We’re concerned. Methotrexate, which we use to treat acute lymphoblastic leukemia, the most common childhood cancer, is now in critical shortage. At one point, we could not obtain it—leaving us at the brink of being unable to provide a standard of care established by Sidney Farber’s work here 60 years ago.
Intravenous medications, especially generics, are especially hard-hit. Over the past year, we’ve had to scramble to provide essential IV nutrition for our premature infants, as every component of total parenteral nutrition (TPN) has been in short supply.
Here’s another example: When babies are born with a heart problem called patent ductus arteriosus—a blood vessel that fails to close at birth—we typically close the vessel by giving IV injections of indomethacin. A shortage of this medication has threatened to force these vulnerable infants to undergo surgery instead.
There are work-arounds and substitutions for some drug shortages, but other times, frankly, we have to resort to hoarding and rationing to protect our patients. We recently learned that chloral hydrate, used for sedation, is going to be discontinued. We bought forward more than a year’s supply to sustain us until we figure out another solution.
Work-arounds can be problematic, especially in critical care settings. Due to possible contamination and recalls, the anesthetic propofol has been in short supply, forcing our intensive care units to use earlier-generation anesthetics that cause nausea and vomiting and take longer to wear off. Even more alarming are the shortages of epinephrine and atropine, essential resuscitation medications that lack any real substitutes.
While the FDA has a small staff devoted to alleviating drug shortages, it has no authority to compel a company to manufacture a drug. It generally won’t allow importation from Europe, which is not experiencing shortages to the extent we are, unless the FDA inspects the facility.

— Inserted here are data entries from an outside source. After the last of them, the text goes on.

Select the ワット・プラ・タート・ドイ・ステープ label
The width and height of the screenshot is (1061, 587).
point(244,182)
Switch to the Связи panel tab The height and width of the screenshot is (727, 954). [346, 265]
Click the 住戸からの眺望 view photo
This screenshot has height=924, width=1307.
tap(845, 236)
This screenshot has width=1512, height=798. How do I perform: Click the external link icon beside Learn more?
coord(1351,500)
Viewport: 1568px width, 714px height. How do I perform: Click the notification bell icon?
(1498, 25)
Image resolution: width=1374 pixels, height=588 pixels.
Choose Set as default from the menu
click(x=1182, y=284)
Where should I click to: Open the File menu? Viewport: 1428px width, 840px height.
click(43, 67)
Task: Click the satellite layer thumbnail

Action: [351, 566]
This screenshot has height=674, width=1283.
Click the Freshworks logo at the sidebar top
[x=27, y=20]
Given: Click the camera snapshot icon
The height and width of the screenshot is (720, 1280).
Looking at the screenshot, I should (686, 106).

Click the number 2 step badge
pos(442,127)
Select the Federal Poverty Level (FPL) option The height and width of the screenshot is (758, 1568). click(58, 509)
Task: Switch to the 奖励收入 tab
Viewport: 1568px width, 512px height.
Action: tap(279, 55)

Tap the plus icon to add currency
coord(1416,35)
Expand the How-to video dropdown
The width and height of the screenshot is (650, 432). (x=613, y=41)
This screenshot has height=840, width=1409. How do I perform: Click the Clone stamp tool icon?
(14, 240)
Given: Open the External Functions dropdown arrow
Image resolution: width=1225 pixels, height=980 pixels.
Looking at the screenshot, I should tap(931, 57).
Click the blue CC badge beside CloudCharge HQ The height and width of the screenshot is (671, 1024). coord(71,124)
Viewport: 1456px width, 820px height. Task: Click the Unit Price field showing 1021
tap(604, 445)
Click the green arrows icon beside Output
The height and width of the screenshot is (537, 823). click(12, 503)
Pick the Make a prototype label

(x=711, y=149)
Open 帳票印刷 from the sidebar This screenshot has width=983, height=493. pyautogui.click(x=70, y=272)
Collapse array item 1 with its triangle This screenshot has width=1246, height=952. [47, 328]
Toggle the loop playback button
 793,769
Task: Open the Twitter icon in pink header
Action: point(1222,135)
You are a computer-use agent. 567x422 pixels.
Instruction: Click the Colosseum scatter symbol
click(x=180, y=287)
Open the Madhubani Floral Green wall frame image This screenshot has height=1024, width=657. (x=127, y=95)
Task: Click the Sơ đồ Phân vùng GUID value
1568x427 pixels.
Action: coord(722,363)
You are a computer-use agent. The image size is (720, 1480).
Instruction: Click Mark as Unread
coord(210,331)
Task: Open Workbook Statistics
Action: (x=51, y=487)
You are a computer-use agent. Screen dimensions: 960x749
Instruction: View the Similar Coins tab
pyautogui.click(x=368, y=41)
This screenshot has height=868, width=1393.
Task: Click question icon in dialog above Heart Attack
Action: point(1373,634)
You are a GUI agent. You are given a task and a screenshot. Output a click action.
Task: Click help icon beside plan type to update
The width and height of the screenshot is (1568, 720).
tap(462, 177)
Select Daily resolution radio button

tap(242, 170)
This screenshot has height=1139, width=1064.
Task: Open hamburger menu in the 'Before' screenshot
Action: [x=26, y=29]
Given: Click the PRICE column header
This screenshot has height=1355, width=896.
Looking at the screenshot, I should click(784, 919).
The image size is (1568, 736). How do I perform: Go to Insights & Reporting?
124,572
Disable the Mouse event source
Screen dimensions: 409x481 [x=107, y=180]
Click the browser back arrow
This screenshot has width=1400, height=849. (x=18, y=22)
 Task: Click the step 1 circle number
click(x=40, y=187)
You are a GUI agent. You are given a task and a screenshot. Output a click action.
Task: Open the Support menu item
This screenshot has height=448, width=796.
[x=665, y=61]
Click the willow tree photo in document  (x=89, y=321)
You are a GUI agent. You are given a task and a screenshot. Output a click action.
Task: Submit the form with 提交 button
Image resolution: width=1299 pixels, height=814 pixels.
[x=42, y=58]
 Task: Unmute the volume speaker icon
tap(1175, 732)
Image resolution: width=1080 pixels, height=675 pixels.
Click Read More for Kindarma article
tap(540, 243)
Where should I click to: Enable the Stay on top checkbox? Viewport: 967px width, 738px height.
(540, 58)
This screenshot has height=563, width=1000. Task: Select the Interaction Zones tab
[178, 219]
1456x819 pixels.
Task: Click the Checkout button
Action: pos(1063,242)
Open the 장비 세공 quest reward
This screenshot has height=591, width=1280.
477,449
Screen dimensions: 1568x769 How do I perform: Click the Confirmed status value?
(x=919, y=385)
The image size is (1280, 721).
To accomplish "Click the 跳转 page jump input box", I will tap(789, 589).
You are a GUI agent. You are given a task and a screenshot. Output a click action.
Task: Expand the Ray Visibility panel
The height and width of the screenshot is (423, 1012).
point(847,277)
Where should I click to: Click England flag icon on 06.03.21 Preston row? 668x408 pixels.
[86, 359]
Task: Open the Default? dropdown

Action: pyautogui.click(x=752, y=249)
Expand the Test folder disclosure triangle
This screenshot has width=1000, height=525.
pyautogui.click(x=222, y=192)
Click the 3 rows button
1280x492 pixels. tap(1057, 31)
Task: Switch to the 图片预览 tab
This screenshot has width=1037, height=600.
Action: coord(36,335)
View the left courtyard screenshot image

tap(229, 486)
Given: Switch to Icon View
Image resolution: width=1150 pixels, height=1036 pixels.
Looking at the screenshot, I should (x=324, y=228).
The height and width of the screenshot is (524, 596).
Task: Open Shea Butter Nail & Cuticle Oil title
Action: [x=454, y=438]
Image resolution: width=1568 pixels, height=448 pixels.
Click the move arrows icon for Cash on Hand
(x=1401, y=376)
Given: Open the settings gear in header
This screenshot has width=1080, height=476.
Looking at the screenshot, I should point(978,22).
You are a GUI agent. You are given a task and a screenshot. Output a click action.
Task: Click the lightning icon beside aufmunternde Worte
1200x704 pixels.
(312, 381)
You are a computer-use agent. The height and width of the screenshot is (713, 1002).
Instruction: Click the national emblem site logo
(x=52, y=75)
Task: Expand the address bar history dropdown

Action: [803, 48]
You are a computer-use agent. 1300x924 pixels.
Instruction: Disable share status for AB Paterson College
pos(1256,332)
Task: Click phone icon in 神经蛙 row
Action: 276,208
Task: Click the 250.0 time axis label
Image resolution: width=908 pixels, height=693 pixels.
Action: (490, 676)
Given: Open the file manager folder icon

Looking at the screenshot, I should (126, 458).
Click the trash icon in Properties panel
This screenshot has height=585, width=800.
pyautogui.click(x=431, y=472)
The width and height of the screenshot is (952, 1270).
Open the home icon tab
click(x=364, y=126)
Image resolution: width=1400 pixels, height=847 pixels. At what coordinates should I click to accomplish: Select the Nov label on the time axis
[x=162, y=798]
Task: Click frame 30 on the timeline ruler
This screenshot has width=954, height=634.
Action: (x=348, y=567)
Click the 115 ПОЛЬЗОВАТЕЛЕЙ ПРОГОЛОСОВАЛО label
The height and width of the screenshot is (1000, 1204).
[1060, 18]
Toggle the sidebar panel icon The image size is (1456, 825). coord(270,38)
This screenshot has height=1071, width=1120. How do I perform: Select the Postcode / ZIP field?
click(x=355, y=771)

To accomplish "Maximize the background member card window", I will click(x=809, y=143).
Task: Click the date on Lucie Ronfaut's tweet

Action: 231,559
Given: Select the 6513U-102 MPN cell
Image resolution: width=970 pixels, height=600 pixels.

Since an Executive Order issued last fall by President Obama, the FDA is now allowing some importations, like thiotepa from Italy, which we use to treat the pediatric brain tumor medulloblastoma (to the tune of $17,000 a vial). Late last month, the FDA even overrode a drug company patent and allowed a generic version of the ADHD drug Adderall to be marketed.
On July 9, President Obama signed the Food and Drug Administration Safety and Innovation Act into law. Among its provisions is a requirement that manufacturers of certain drugs notify the FDA when they foresee a possible shortage. It also provides for expedited FDA review of proposed manufacturing changes for these drugs. Finally, it clarifies the rules around hospitals’ repackaging of drugs into smaller amounts, a provision especially helpful for pediatrics.
These are small steps, not a comprehensive solution to drug shortages. We will continue to work with the Children’s Hospital Association and others on further legislative strategies to solve this pressing issue.
Has the FDA gone overboard in regulating, as the House Committee on Oversight and Government Reform charged in June? It probably has. But in a drug industry that’s now become global, quality issues are a real concern. Eighty percent of active pharmaceutical ingredients come from the Pacific Rim, where we have no direct control. The tainted baby formula scandal was a dire warning of what can happen when there aren’t tight standards.
Drug shortages (and related price gouging) will likely get worse before they get better. Until then, Boston Children’s and other hospitals will continue to beg, borrow and steal every way we can. If push comes to shove, we will formulate some drugs ourselves. In the meantime, we will build the most resilient safety net possible.
Al Patterson is Director of Pharmacy, Boston Children’s Hospital. He blogs at Vector, the Boston Children’s Hospital science and clinical innovation blog.